If you are a politician and you want to learn about tech and society: watch the Good Wife!
The CBS lawyer series the Good Wife, build around the fictional lawyer Alicia Florrick, often presents us tech cases with interesting legal and ethical questions. It introduces the general public to the legal and ethical dilemmas that come with artificial intelligent (AI) based decision making.
The other day I watched the episode “Two Girls One Code”. In this episode the facts of the matter were as follows.
Chumhum is an imaginary search engine, let’s say the equivalent of Google. As with Google, Chumhum makes rankings when presenting search results. All of a sudden Chumhum ranked Motions, a software voice recognition company, from place one to a much lower ranking. Such in favor of another company. Motions argued that they suffered damages, arguing that if a search engine ignores you, you actually do not exist.
Chumhum denied that they willingly changed the algorithm to the detriment of Motions.

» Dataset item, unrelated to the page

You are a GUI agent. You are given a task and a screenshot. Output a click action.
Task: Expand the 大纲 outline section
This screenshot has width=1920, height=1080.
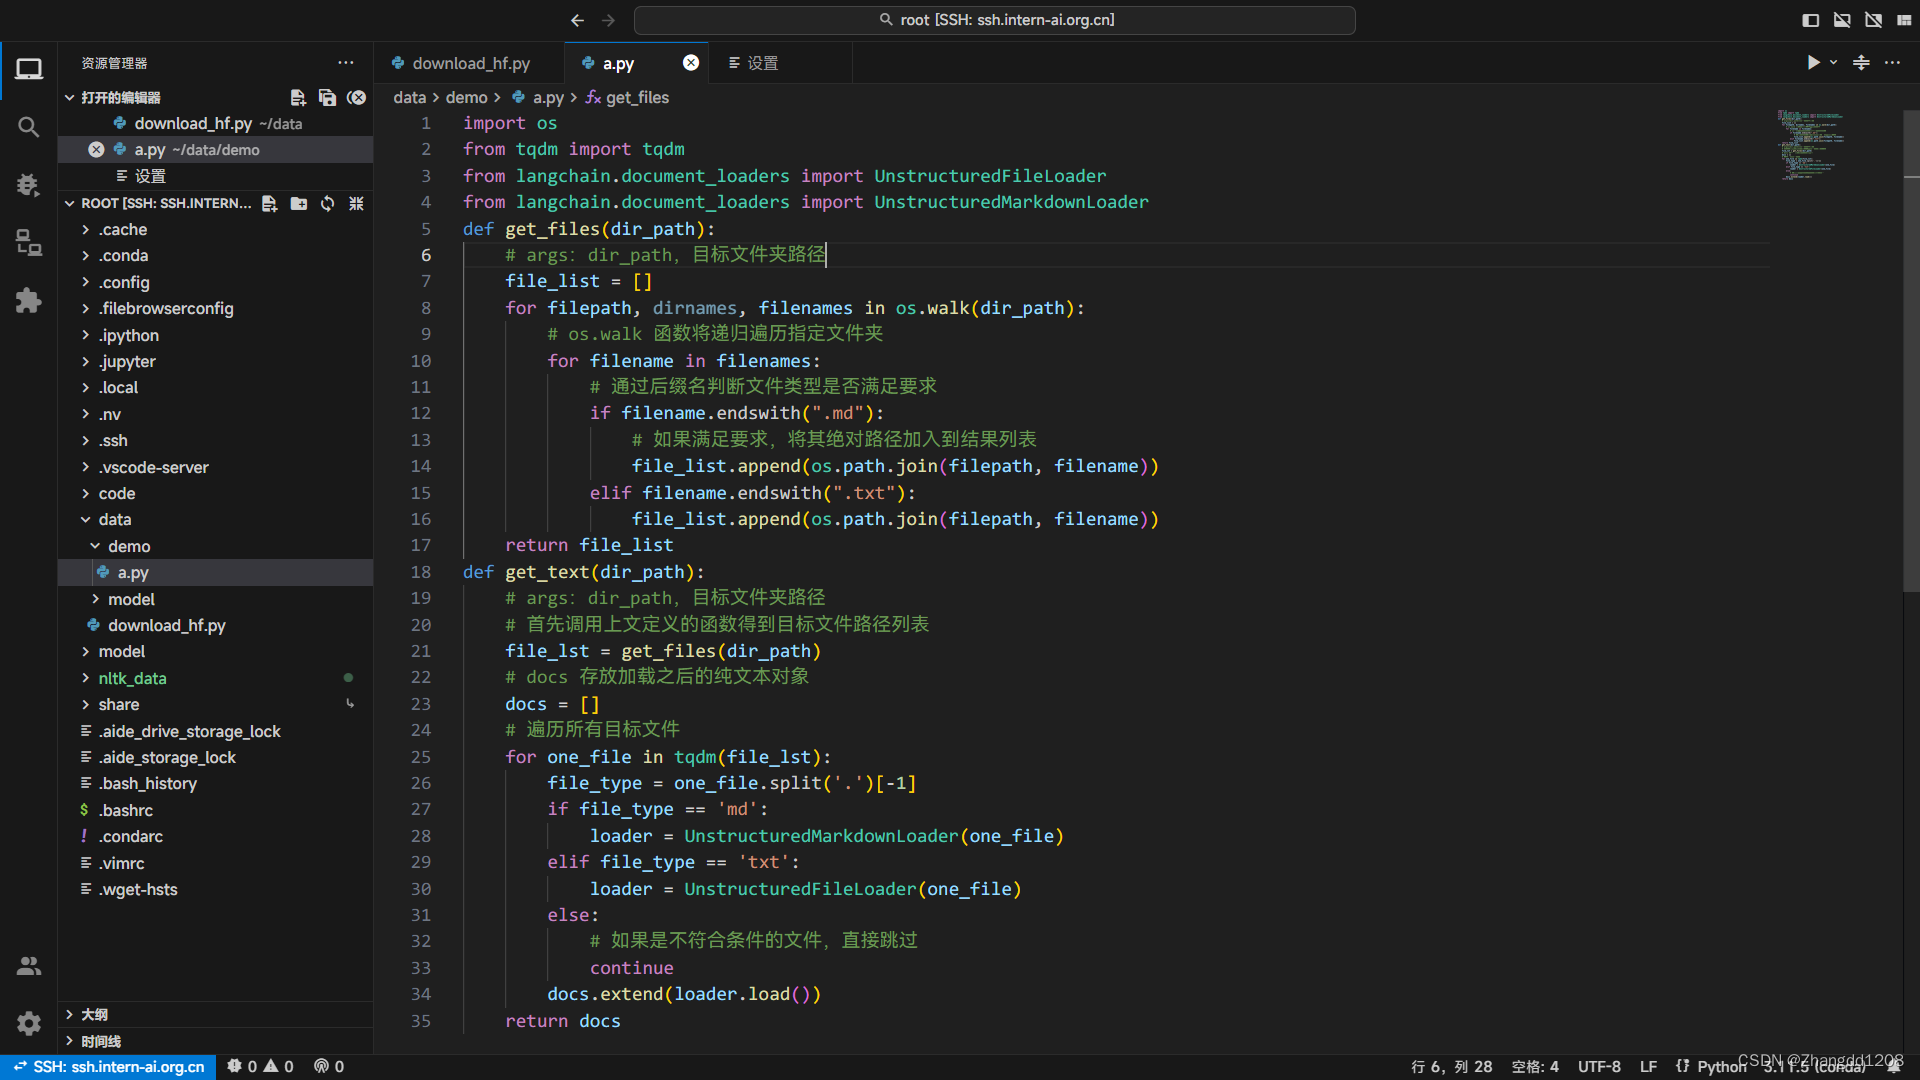(94, 1014)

Mr Gross (the owner of Chumhum), however, couldn’t exactly explain to the judge (an older but very tech savvy judge) how the search algorithm works.
Motions demanded to make the search algorithm transparent.
AI principles and guidelines
AI is a collective term for technologies that have a (rudimentary) form of cognition and with which the makers have tried to imitate a part of the human brain. Technology that makes use of machine learning is a form of AI that is able to develop itself through analysis of data and thus to make decisions that are not or not fully programmed by man.
AI and machine learning are powerful concepts. They are able to perform complex tasks, process data in a very speedy and efficient way and help organizations in their decision making. They become more and more embedded in the public domain, where they have a tremendous impact on everyday life.
The past years the AI debate has shifted to building trustworthy AI. Formulating principles and considerations on trustworthy AI are part of this debate.
With data being ubiquitous, humans becoming smarter in programming and computational power increasing, humans are more prone to be subjected to automated decision making. These developments give rise to all kinds of questions. How can we safeguard human freedom, fair competition, autonomy and social values? But also, how do we guarantee freedom of expression.
How do we know what the algorithm does what is does?
The last years we see a plethora on principles and guidelines on trustworthy AI. These principles and guidelines are intended to give more direction to and insight in the development of AI.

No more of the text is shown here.